As far as evaluating - that's tricky, and generally speaking, you'll get better care (whether it's in-home or in a facility) if you're somewhat nearby and can drop in once in a while unannounced. So at some point, you may want to consider moving her closer to you or a sibling. Know also that moves are *very* hard on dementia patients - they get disoriented and anxious, so think about moving her before she's too much further along, it'll be easier, really.
Dementia is a hard road to walk with one's parent, it takes patience and presence most of all.
I wish you the very best.
posted by dbmcd at 7:04 PM on September 24, 2009

A local social worker - found through your mother's community elder services or hospital she's been treated at recently should be able to give you a list of local providers who have hopefully been vetted. It's certainly worthwhile to check references, especially for in-home care. If you aren't nearby but have any family or good friends nearby who can pop in and out it's a really good idea. My mother-in-law has an individual caregiver because the assisted living place she currently lives in doesn't provide some of the things she needs. Her caregiver emails us regular updates about their activities and M-I-L's status. Meanwhile my brother-in-law checks the residence's website regularly and contacts them to do simple things like request an alternative meal for her when he sees that the posted menu is something she doesn't like because she is both inassertive and so deaf and blind that reading a menu is impossible. So contact - with individuals, with what should be a detailed website if it's a residence and with someone on the scene is essential to my mind.

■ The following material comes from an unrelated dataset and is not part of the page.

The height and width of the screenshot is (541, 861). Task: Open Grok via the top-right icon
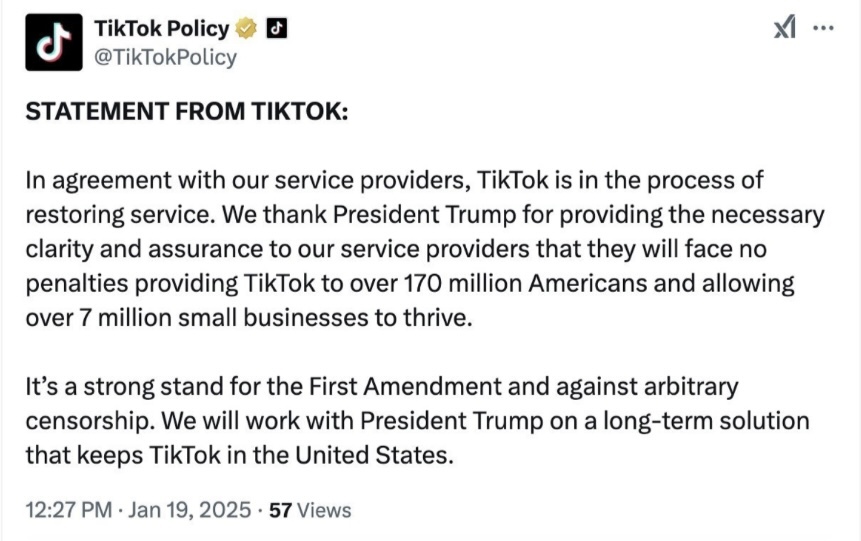click(786, 29)
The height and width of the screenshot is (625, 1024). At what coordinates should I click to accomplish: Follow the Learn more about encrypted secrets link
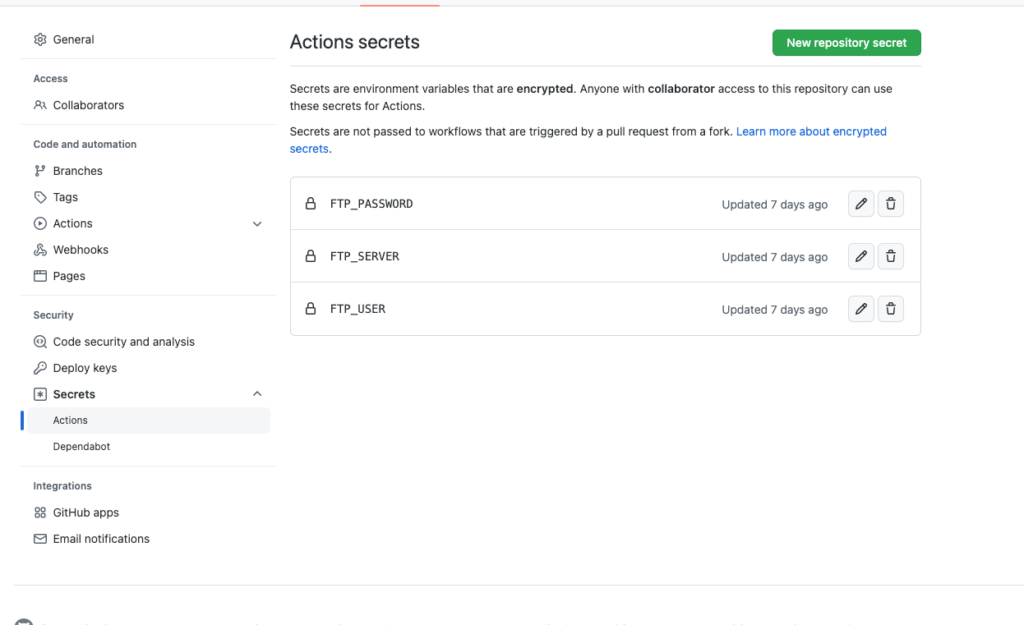click(x=810, y=132)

I think it's hard to choose sensibly long distance - if you know anyone who works in related services locally you may be able to find out essential things. We are planning to move my M-I-L near us as soon as a spot becomes available in our place of choice. While researching we ruled out one because of its utter lack of intellectually stimulating activities. Later a friend told us that her father had discovered massive embezzlement of residents' assets at the place we had rejected (he was a resident, very blind and deaf but cognitively intact and with great computer skills). The manager in question was quietly let go but no charges were ever filed. We never would have heard about this if we hadn't known someone. Key takeaway is also to not be quick to turn over financial assets you don't have to - keep control and keep track.

And good luck - dealing with dementia is very difficult and depressing.
posted by leslies at 7:32 PM on September 24, 2009

When my Dad had to be moved into a board-and-care home due to dementia, the hospital social worker at his health-plan hospital was able to help - she had a list of care managers, care homes and so on.

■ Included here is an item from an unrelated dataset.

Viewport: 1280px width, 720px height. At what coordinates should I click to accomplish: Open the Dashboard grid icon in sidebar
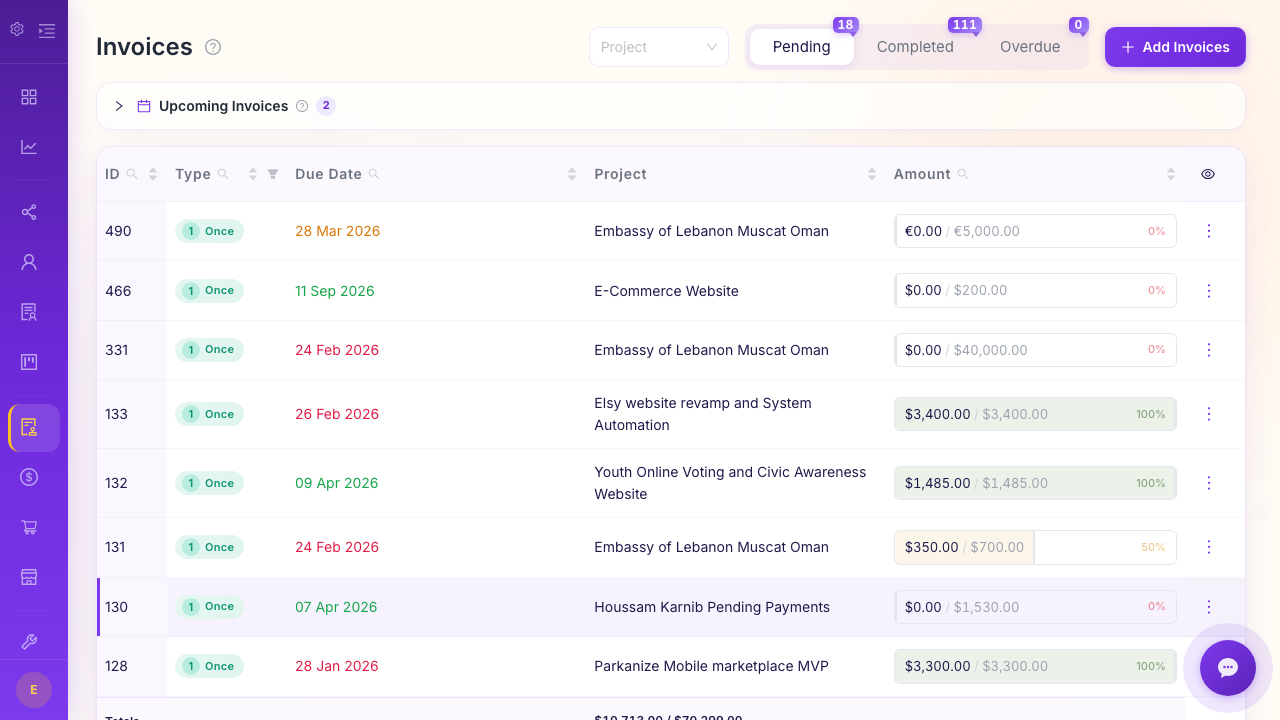29,97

You also might want to check out the Alzheimer's Association - they have local chapters, a message board, and helpful links.

Best of luck to you - this is a sad and energy-sapping situation that so many adult children find themselves in.
posted by Rosie M. Banks at 10:28 PM on September 24, 2009

My grandparents had some bad physical problems right toward the ends of their lives. Their insurance helped cover the cost of having a nurse come over daily, cook meals, clean up a bit and hang out with them. After things got too rough and they had to go to a home, we sold the house and helped pay for a really nice assisted living facility. My advice to you (I strongly encourage this) is to go and visit any and all prospective homes before you make your decision. My grandmother was in three homes for various periods of time, and I can tell you now that a bad nursing home is like Hell on Earth. Seriously.
posted by wild like kudzu at 12:00 AM on September 25, 2009

posted by Carol Anne at 5:27 AM on September 25, 2009

Hi All:

As a follow-up to my original post, I thought I would share my subsequent experience with a geriatric care manager. Overall, the experience has been a disappointing one. It has been a little over two months and about $1,400 in fees since my sister and I engaged the geriatric care management firm, and thus far we have learned nothing we had not already known or otherwise figured out on our own long. There were frequent time delays with family interviews and feedback as well as inaccuracies and significant omissions in the care assessment report. The experience was, in short, a waste of time.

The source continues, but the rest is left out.